‘El futuro llegará cuando tenga que llegar’, solía decir Dionisio mientras se pedía otro vino, ‘hay que saber vivir hoy, el presente, todo lo demás son pamplinas, envido a grande’.
El bar de Paco estaba vacío, como casi siempre, tan solo la mesa de la esquina, la que estaba situada junto a los servicios, en la que Dionisio, el marqués, el cura y don Pablo jugaban su partida de mus de todos los días.
Paco releía un periódico atrasado mientras hacía cuentas sobre la rentabilidad que le iba a sacar a la cabra que se acababa de encontrar en el monte.
‘Pero hay que pensar en el futuro, Dionisio, quiero el envite’, replicaba el cura como si estuviera en plena homilía, ‘no olvides que en esta vida estamos de paso, que la importante es la eterna, ¿cinco a chica?, ¡órdago!’
‘¡Vaya con el cura!, pero no le han dicho a usted que mentir es pecado, y que no se puede ir de farol, quiero el órdago, cuatro pitos, je je, ¡a ver cómo mejoras eso!’, sonreía el marqués mientras se felicitaba con Dionisio.

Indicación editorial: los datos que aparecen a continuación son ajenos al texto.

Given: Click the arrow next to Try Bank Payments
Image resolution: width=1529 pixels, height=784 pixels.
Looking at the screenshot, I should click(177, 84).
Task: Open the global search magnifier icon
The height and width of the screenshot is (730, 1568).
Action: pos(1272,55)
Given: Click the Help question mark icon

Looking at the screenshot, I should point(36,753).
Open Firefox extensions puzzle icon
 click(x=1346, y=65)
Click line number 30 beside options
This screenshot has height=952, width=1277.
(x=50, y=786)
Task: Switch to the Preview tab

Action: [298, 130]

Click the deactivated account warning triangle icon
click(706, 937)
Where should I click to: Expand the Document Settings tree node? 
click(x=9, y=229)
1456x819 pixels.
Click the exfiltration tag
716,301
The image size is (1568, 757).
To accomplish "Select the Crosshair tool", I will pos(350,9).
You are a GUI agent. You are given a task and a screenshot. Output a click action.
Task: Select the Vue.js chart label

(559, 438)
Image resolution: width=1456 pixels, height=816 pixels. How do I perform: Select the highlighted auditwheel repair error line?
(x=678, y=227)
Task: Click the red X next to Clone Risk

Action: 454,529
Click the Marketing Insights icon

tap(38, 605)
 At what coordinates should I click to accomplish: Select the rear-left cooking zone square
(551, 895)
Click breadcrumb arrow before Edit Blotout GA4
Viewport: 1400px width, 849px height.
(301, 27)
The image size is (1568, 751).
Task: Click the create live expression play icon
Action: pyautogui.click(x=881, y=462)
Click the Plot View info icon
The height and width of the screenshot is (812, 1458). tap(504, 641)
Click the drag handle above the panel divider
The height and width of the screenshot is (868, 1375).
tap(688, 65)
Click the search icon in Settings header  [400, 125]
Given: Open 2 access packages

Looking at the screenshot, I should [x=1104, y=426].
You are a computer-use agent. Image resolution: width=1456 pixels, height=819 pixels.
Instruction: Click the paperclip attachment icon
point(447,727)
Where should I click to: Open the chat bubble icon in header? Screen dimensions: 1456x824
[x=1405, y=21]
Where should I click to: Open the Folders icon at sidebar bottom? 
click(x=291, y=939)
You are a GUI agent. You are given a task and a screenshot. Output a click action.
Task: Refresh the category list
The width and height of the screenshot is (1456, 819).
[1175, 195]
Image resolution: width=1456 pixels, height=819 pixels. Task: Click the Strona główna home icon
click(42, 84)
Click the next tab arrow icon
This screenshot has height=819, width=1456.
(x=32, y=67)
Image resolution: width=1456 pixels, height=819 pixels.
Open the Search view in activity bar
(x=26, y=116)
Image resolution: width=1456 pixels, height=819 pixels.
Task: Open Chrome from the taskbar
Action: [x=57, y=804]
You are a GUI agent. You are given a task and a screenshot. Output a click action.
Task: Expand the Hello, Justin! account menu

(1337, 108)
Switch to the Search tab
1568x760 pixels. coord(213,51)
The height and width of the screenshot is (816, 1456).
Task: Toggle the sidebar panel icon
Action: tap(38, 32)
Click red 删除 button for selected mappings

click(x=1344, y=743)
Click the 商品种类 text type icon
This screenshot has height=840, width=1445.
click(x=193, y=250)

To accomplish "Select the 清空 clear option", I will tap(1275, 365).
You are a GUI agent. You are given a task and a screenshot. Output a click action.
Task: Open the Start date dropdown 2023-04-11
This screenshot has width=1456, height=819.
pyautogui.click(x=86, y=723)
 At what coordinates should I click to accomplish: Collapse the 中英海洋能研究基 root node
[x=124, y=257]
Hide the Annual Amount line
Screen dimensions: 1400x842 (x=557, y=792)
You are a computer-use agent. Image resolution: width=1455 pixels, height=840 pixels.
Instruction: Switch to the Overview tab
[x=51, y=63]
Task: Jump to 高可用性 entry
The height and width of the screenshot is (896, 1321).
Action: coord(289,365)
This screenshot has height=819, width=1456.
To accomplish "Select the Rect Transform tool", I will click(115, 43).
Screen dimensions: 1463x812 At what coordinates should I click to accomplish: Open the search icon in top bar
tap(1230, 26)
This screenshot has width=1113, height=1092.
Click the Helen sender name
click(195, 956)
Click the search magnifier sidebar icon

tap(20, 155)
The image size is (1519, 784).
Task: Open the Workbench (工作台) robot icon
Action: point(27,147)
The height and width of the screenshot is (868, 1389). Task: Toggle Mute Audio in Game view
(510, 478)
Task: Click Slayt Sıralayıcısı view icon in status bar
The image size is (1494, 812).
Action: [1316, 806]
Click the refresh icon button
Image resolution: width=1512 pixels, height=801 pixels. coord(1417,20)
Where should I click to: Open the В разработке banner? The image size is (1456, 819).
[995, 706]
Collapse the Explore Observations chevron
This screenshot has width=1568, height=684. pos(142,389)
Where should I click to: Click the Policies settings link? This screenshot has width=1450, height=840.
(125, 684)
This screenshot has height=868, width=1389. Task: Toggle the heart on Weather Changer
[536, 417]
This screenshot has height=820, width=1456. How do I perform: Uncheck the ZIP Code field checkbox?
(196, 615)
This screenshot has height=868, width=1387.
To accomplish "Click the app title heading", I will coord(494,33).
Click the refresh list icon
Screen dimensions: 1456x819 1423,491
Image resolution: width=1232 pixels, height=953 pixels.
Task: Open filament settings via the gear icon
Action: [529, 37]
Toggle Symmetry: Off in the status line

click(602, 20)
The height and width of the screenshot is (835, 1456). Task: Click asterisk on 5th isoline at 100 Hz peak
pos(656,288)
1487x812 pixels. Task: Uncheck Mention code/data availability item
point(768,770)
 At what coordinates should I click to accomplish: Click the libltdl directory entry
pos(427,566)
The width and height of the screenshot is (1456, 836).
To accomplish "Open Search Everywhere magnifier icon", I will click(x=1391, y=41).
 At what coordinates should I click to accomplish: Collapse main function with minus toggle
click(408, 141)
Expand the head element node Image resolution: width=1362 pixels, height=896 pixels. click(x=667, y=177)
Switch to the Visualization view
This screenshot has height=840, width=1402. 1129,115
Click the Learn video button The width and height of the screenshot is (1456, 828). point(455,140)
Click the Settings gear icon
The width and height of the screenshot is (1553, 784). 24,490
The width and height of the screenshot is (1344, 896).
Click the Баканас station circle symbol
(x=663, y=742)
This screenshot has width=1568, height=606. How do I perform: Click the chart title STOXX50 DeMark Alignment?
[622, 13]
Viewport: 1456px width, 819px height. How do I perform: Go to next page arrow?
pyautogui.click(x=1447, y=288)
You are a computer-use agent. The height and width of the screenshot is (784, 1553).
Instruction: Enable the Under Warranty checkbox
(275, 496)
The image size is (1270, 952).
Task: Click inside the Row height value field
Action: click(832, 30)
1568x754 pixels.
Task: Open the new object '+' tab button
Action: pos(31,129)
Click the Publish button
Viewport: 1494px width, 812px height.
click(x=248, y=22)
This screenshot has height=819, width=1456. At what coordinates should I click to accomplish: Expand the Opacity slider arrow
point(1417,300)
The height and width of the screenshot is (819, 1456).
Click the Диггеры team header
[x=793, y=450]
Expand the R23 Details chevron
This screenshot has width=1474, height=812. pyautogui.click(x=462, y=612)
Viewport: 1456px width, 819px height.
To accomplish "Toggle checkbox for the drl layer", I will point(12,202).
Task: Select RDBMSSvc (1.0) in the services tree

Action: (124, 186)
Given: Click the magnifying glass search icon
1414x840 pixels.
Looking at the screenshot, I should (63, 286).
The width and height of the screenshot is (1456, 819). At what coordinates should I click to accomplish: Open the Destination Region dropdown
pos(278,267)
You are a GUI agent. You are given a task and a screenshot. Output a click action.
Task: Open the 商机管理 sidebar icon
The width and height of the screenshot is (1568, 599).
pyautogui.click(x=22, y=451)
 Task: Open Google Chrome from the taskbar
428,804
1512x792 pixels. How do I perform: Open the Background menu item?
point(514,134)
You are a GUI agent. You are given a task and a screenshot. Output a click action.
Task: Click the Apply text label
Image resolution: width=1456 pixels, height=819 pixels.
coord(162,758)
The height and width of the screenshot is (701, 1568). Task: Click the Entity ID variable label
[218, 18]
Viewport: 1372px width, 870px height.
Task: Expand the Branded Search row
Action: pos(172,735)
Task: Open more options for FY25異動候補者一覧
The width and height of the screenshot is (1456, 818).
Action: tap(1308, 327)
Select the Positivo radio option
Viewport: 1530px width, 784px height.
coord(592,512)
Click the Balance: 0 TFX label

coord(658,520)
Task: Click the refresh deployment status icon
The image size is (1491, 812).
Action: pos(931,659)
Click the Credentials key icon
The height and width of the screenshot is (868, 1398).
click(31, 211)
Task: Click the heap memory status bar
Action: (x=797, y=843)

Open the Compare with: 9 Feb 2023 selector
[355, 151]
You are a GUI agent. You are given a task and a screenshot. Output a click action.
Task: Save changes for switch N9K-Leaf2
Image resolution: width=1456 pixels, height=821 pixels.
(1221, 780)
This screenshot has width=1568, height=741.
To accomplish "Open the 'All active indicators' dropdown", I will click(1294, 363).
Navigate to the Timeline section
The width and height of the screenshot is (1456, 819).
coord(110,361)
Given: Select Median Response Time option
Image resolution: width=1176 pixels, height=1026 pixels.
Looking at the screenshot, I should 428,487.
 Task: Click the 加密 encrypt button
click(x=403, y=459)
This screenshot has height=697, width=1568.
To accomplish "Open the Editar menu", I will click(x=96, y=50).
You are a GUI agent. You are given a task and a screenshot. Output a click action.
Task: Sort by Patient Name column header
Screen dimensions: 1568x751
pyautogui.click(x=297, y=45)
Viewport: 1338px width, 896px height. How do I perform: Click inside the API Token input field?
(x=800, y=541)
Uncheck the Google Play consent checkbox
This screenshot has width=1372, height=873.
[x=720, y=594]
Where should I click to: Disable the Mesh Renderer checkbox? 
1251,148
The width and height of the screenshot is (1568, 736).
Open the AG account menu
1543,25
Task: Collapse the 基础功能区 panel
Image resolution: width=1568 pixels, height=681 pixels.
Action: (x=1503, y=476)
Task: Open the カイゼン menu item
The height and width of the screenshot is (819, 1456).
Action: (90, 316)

Un día más de anodina rutina, de dejar pasar los días sin mayor horizonte que el día siguiente, unos aguardando a la vida eterna, otros a la partida del día siguiente, y los más agoreros a la muerte, la única que nunca falta a su cita.
La rutina se apodera de la vida y no la deja respirar, y sólo se puede huír de ella a través de los sueños, buscando un objetivo que perseguir y nunca alcanzar, una quimera utópica que nos pueda reportar ilusión a la que aferrarnos.
Porque si no lo hacemos así, ¿qué nos queda más que la rutina?